Almost 30 percent of the population study at home

02/08/2004 10:00

In 2003 about 29 percent of the population increased their knowledge through self study.

Self study by type and sex, 2003

Self study by type and sex, 2003

Professional literature and the Internet

Men are more often involved in self study than women: 32 percent of men and 27 percent of women strengthen their knowledge through self study.
The most frequent form of self study is reading professional literature. About 20 percent of the population (aged 15–75) study professional literature. Some 15 percent learn or practice through the Internet. About 12 percent of the population visit libraries and education centres. Some 8 percent tune in to educational broadcasts or study through audio, video or computer.
Close to 13 percent of the population increase their knowledge through four of these self study methods, 16 percent use two or more of these methods.

Self study by age, 2003

Self study by age, 2003

Self study levelling off after 50

The greatest number of people involved in self study is found in the age category 25–30: 37 percent of these young people are involved in self study. The share of people in the age category 30–50 involved in self study is about 35 percent.
People over 50 are less involved in self study. Still 15 percent of the older people (70–74) learn through self study.

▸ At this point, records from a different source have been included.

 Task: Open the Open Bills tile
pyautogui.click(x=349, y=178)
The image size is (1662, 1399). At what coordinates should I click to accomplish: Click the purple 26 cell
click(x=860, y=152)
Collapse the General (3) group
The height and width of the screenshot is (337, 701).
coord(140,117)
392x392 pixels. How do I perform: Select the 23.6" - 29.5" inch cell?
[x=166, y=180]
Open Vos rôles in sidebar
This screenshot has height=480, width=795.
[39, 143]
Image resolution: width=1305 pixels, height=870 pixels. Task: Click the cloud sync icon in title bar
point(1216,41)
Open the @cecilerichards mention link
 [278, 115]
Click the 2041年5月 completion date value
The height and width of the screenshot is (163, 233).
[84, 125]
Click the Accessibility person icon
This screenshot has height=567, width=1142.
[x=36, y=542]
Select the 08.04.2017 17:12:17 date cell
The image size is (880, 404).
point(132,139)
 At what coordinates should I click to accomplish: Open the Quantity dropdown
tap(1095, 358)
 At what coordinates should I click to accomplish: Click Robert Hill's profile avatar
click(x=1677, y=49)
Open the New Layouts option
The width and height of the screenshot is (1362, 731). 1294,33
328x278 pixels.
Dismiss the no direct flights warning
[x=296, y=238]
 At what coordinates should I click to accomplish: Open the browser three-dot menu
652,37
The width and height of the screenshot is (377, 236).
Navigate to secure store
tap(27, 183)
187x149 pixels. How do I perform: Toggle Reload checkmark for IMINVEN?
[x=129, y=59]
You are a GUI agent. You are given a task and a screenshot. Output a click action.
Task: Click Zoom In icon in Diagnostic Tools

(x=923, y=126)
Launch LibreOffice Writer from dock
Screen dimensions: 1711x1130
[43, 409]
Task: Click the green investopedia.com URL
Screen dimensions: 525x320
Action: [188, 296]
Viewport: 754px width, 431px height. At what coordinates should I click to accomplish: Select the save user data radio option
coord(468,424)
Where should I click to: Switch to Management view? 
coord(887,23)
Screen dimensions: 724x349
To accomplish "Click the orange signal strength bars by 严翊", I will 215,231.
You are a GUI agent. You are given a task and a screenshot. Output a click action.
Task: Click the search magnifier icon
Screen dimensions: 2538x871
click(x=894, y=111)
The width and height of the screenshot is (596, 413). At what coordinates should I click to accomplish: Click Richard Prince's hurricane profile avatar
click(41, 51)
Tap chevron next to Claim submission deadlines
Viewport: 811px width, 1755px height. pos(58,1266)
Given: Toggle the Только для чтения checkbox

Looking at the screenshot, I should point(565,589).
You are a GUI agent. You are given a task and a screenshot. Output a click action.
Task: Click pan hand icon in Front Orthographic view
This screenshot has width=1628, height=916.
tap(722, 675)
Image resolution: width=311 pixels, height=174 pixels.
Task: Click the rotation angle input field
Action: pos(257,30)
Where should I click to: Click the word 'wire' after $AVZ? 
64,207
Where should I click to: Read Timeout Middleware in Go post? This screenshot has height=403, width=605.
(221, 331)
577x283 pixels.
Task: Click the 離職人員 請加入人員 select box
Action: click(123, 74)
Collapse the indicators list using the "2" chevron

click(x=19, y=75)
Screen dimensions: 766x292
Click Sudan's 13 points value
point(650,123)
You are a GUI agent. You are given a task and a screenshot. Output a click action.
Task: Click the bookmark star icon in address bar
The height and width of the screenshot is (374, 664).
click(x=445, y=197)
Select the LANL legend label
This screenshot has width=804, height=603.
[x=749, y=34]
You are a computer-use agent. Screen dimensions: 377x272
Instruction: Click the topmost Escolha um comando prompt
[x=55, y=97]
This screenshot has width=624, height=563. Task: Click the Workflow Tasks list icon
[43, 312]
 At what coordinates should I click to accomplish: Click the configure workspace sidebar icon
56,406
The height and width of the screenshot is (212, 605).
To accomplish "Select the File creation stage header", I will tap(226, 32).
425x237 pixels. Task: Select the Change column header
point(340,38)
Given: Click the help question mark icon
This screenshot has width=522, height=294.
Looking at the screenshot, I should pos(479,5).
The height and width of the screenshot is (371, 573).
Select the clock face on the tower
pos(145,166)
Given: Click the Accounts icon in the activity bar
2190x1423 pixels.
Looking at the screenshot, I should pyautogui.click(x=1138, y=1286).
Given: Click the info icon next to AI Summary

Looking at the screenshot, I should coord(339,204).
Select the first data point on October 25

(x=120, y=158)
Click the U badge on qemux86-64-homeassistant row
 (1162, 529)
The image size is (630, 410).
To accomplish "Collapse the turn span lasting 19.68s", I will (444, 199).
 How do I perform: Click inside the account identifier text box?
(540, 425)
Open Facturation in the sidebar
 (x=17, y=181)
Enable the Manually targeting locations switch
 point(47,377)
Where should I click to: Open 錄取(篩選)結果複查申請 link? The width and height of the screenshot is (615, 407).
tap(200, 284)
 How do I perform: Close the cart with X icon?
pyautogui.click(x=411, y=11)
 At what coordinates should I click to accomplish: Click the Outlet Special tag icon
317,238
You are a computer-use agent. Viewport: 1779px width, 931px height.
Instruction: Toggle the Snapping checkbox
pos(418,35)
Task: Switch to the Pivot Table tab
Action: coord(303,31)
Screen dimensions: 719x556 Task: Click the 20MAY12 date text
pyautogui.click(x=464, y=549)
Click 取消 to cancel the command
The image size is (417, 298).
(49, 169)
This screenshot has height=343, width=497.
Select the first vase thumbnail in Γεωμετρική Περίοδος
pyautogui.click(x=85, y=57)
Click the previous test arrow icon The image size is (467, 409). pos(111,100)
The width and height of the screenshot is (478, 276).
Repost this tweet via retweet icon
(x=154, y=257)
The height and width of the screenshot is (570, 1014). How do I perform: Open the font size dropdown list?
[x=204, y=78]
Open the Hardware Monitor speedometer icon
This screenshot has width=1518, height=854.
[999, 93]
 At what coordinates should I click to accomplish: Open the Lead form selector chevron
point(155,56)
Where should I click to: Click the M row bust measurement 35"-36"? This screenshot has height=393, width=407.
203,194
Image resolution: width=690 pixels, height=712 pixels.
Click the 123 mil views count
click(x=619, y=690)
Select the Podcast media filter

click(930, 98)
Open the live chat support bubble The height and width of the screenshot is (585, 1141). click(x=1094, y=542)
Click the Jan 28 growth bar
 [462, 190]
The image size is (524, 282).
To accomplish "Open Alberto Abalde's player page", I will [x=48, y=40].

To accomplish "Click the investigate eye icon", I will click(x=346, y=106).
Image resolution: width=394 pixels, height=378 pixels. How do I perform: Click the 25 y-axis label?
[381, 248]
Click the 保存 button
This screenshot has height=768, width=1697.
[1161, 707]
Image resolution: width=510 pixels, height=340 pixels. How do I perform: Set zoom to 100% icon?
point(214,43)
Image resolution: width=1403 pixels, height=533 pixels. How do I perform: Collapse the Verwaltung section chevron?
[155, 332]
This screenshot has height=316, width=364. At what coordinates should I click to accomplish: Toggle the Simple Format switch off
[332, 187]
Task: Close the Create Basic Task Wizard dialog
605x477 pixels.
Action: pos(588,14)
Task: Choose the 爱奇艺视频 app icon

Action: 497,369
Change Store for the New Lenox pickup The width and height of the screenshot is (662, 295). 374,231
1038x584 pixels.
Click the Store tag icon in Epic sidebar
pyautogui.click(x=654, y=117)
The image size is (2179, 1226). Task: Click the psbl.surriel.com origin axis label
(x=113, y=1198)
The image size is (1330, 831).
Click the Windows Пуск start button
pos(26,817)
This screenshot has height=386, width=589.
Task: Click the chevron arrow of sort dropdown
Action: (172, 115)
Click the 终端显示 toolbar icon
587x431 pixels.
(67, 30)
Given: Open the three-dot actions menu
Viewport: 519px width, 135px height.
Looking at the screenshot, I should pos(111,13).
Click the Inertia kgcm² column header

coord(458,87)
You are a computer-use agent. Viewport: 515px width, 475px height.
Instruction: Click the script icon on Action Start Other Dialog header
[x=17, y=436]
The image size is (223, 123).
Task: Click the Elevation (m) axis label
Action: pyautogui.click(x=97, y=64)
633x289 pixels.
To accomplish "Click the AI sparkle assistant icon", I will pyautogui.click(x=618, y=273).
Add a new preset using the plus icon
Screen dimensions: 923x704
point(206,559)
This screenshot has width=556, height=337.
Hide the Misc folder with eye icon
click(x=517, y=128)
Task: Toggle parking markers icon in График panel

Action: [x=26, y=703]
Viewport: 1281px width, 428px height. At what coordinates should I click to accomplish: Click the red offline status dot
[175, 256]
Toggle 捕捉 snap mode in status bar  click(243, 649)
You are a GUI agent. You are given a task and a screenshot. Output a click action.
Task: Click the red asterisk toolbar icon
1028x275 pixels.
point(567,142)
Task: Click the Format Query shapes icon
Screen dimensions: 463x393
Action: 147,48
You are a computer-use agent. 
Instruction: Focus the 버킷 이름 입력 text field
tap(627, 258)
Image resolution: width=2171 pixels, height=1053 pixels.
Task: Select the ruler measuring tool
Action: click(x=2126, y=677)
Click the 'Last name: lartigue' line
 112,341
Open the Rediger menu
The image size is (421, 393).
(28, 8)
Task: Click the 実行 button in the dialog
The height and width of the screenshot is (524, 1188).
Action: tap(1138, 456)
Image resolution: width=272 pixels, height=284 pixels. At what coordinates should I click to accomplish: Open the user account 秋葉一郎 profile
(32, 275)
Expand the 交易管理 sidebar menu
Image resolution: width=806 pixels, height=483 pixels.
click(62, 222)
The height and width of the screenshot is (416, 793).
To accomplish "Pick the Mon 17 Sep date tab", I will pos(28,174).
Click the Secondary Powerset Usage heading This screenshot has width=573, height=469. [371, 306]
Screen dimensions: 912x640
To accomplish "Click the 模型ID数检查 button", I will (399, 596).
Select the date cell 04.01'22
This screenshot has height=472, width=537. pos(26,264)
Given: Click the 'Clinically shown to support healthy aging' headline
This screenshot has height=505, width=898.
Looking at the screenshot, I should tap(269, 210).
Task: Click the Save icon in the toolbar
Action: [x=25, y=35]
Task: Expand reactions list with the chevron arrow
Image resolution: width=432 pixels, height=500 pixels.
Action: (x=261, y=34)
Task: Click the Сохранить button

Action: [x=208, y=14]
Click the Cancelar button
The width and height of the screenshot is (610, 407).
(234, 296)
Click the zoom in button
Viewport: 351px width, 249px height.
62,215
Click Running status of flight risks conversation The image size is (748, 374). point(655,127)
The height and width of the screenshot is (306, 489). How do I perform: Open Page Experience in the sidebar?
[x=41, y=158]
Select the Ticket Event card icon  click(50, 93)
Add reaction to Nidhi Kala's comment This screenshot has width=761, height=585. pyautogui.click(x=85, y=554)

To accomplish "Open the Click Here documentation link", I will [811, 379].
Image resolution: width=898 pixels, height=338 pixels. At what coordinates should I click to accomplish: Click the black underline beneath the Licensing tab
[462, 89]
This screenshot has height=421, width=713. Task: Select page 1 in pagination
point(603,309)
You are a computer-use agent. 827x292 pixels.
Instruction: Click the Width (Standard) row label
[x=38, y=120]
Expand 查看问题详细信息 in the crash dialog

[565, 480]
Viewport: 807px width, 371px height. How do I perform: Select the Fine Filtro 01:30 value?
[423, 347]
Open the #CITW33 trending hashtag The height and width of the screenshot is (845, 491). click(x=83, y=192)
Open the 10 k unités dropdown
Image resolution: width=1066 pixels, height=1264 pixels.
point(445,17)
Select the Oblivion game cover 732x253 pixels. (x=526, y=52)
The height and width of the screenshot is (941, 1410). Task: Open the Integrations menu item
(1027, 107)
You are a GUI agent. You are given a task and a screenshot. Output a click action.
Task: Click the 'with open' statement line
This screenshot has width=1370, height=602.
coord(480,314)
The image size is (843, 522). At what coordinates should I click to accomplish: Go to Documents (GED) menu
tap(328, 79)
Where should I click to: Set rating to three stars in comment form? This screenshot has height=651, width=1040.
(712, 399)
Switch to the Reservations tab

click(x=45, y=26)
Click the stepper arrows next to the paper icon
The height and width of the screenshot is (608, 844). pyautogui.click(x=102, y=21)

Recent immigrants study more often

The most recent immigrants are the ones who study most through self study. Close to 36 percent of the people who have lived in the Netherlands for less than five years are involved in self study. About 26 percent of the people who have lived in the country for more than five years study at home. About 30 percent of native Dutch people strengthen their knowledge through self study.

Self study by position on the job market, 2003

Self study by position on the job market, 2003

Knowledge for the job market

Working and unemployed people increase their knowledge through self study more often than people who are not available for the job market. About 36 percent of employed and unemployed people study versus 14 percent of people who are unable to work, 17 percent of retired people and 15 percent of househusbands and housewives.